TM3 nowa Vs używana z 2019/2020

gim-kg

Pionier e-mobilności
Pytanie/problem
Zakładam, że jeśli bym kupił używkę (od Tesli z DE) to po roku gwarancja się skończy i trzeba będzie się liczyć z serwisowaniem. Jak i gdzie serwisować taka teslę? Czy części są dostępne? Mam na myśli elementy zawieszenia, hamulce, klocki itp... W intercarsie chyba nie da się za wiele dostać do TM3. Jakie macie z tym doświadczenie?
Niewiem, u mnie 49k km, klocki i tarcze wyglądają jak nówki. Wystarczy tylko co około 20k km wyczyścić i nasmarować prowadnice klocków.
Sa zakłady które już specjalizują się nie tylko w elektrykach ale i Tesli. Napisz skąd jesteś.
Zawsze te elementy o które pytasz możesz zakupić w Ząbkach.

DOSTARCZONY MATERIAŁ
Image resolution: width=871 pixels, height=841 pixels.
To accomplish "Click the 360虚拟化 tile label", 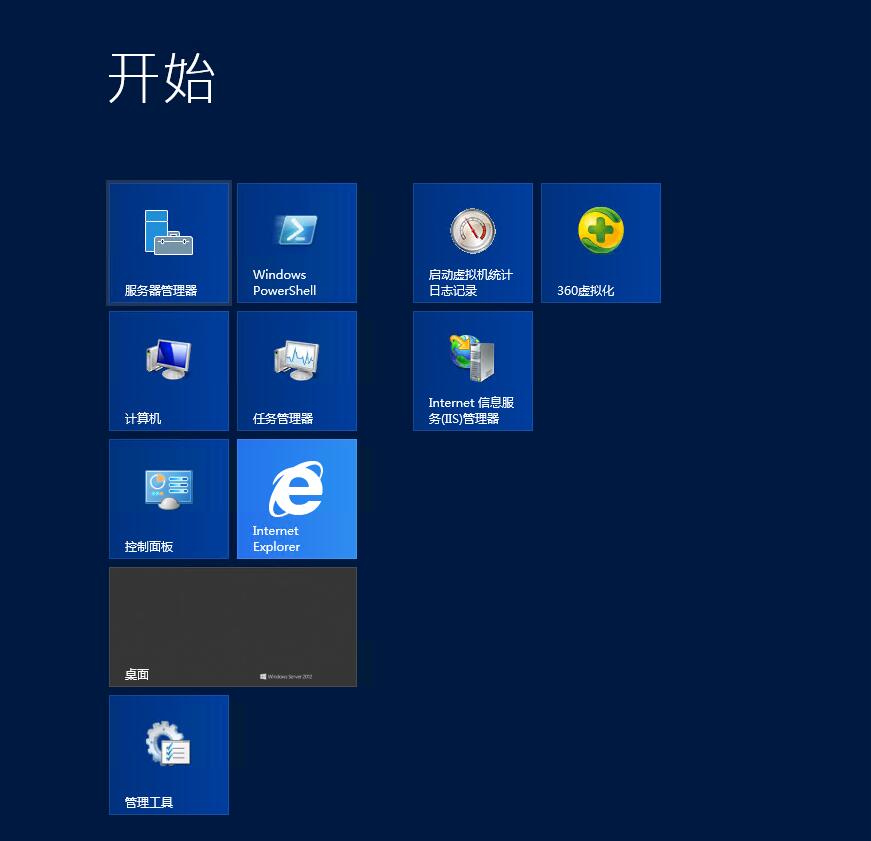I will tap(585, 291).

DO ZROBIENIA
- 1) Określ, czy stwierdzenia (a), (b) i (c) zgadzają się z tekstem o Tesli Model 3. Przy każdym odpowiedz „tak” lub „nie” i przytocz dokładnie rozstrzygające słowa tekstu. (a) Jeden z uczestników ma przejechane 49 tys. km, a jego klocki i tarcze wyglądają jak nowe. (b) Prowadnice klocków trzeba czyścić i smarować co około 10 tys. km. (c) Autor pytania rozważa kupno używanego auta od prywatnego sprzedawcy z Polski.
- 2) Dopisz dalszy ciąg tekstu o Tesli Model 3, zaczynając po jego ostatnim zdaniu.

ODPOWIEDZI PO KOLEI
- 1)
(a) Tak: „u mnie 49k km, klocki i tarcze wyglądają jak nówki”.
(b) Nie: „Wystarczy tylko co około 20k km wyczyścić i nasmarować prowadnice klocków.”
(c) Nie: „jeśli bym kupił używkę (od Tesli z DE)”.

- 2)
miksell

Posiadacz elektryka
Niewiem, u mnie 49k km, klocki i tarcze wyglądają jak nówki. Wystarczy tylko co około 20k km wyczyścić i nasmarować prowadnice klocków.
Sa zakłady które już specjalizują się nie tylko w elektrykach ale i Tesli. Napisz skąd jesteś.
Zawsze te elementy o które pytasz możesz zakupić w Ząbkach.
Nie mam pojęcia jak poprzedni właściciel dbał. Jestem z Krakowa.
 

Michal

Moderator
Gwarancja i tak raczej nie obejmuje elementów naturalnie zużywających się takich jak hamulce albo klocki. To są groszowe naprawy, więc nie musisz się przejmować. Zawieszenie trochę droższe ale nadal tanie i też pewnie nie będzie objęte gwarancją.

Na pewno w okolicy Krakowa są jakieś warsztaty, a z resztą to są naprawy, które spokojnie zrobi dowolny warsztat, będzie musiał tylko zamówić od Tesli części i poczekać na kuriera.
Raczej nie ma się czego bać ;)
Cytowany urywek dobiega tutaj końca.